Last week I showed you an unexpected, unusual bounty of fruit right in my front yard: A small tree of juneberries (also known as serviceberry, shadbush, and saskatoon). My tree was loaded down with small, sweet berries, so I did the only logical thing and preserved some of them in a small pot of jam.
I went out to the tree and picked berries for half an hour, craning my neck up into the green branches, getting a few squawking fly-bys from birds who didn't seem happy to have a poacher in their territory. I picked berries, all warm from the sun, and even though they seemed spread out and thin on the tree at first, this was deceptive. I pulled in handfuls, ending up with about a pound and a half of ripe juneberries.
I took them inside and washed them, picking out the stems and a few withered berries. Then I cooked them down with sugar and a dribble of water.

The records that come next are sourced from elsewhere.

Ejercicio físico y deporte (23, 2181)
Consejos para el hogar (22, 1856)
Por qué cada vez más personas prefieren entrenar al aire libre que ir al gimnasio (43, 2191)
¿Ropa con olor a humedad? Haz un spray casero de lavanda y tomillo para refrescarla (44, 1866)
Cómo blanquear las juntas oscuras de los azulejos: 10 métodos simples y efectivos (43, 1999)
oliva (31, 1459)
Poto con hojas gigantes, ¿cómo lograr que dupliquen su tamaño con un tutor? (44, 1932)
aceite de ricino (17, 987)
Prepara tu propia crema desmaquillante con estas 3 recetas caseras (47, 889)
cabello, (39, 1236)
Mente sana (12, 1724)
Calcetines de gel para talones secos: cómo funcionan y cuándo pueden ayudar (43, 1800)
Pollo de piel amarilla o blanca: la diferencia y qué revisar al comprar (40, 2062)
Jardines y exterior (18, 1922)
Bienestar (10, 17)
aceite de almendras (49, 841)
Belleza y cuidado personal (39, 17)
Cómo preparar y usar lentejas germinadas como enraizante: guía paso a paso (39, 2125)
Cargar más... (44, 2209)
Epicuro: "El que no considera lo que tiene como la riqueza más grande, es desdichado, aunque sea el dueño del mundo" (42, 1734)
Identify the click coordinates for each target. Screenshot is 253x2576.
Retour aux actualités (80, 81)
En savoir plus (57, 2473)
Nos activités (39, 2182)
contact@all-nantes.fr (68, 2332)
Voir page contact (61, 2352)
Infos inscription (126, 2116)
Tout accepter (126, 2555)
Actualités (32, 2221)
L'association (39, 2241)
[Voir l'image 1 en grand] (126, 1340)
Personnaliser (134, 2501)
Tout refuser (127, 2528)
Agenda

I overcooked them just a bit; these have quite a lot of pectin in them, so they didn't need to cook much. They made a sweet, rich jam, nutty with the small seeds in the berries, and tasting ever so slightly of almond, cherry, and apple. My husband slathered it on his toast the next morning; he has already made quite a dent in this batch.

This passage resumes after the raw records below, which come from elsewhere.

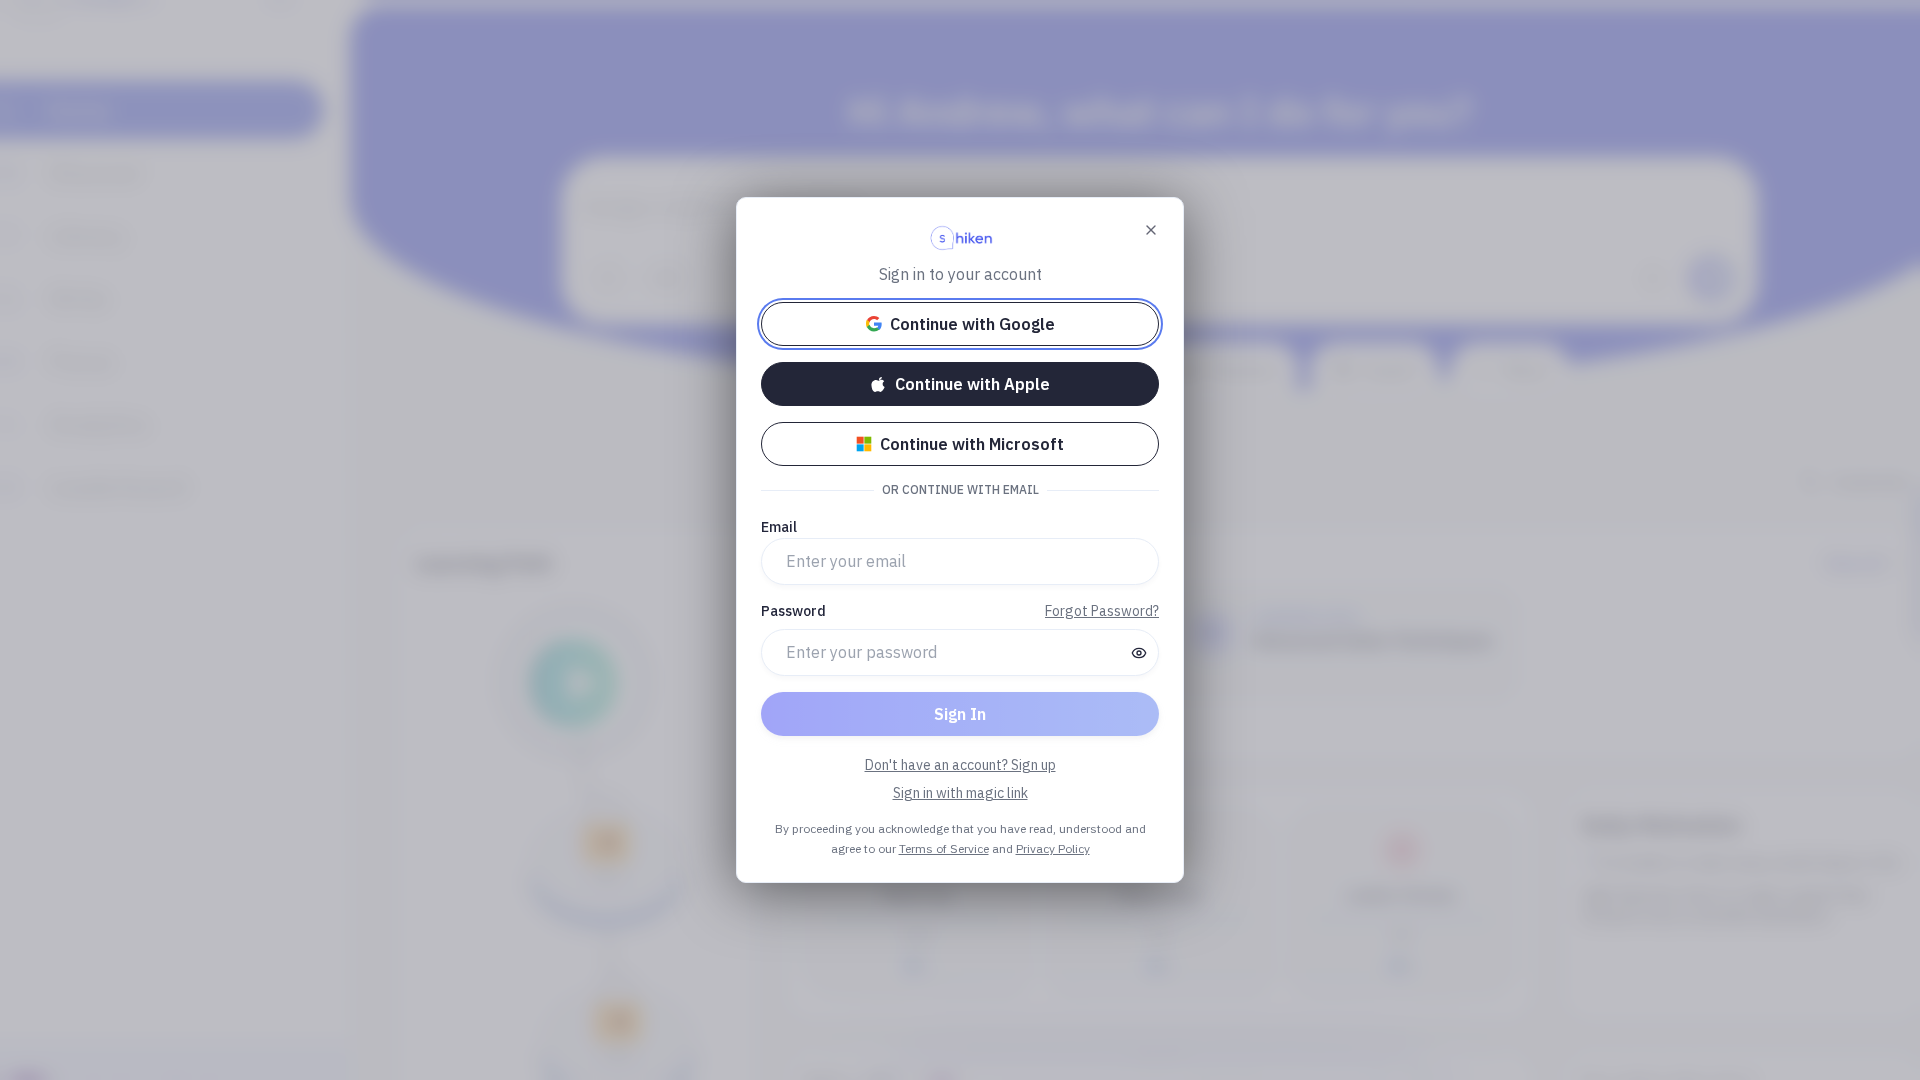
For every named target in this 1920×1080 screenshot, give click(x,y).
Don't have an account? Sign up (960, 765)
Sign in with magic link (960, 793)
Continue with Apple (972, 384)
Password (793, 611)
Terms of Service (944, 848)
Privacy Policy (1053, 848)
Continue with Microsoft (972, 444)
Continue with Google (972, 324)
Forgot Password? (1102, 611)
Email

This sweet, short jam-making adventure was a reminder again of how easy it can be to preserve a smidge of summer's bounty. When making jam, it's best to think small. Just make a little batch; just a jar or two won't take over your kitchen.
I was lucky; this fruit was right in my front yard. Maybe you'll find some fruit hanging around the neighborhood, or a pint of extra-ripe strawberries for half off at the farmers market. Pick it up, cook it down — enjoy summer's sweet taste into fall.
Are you making jam or preserves this summer?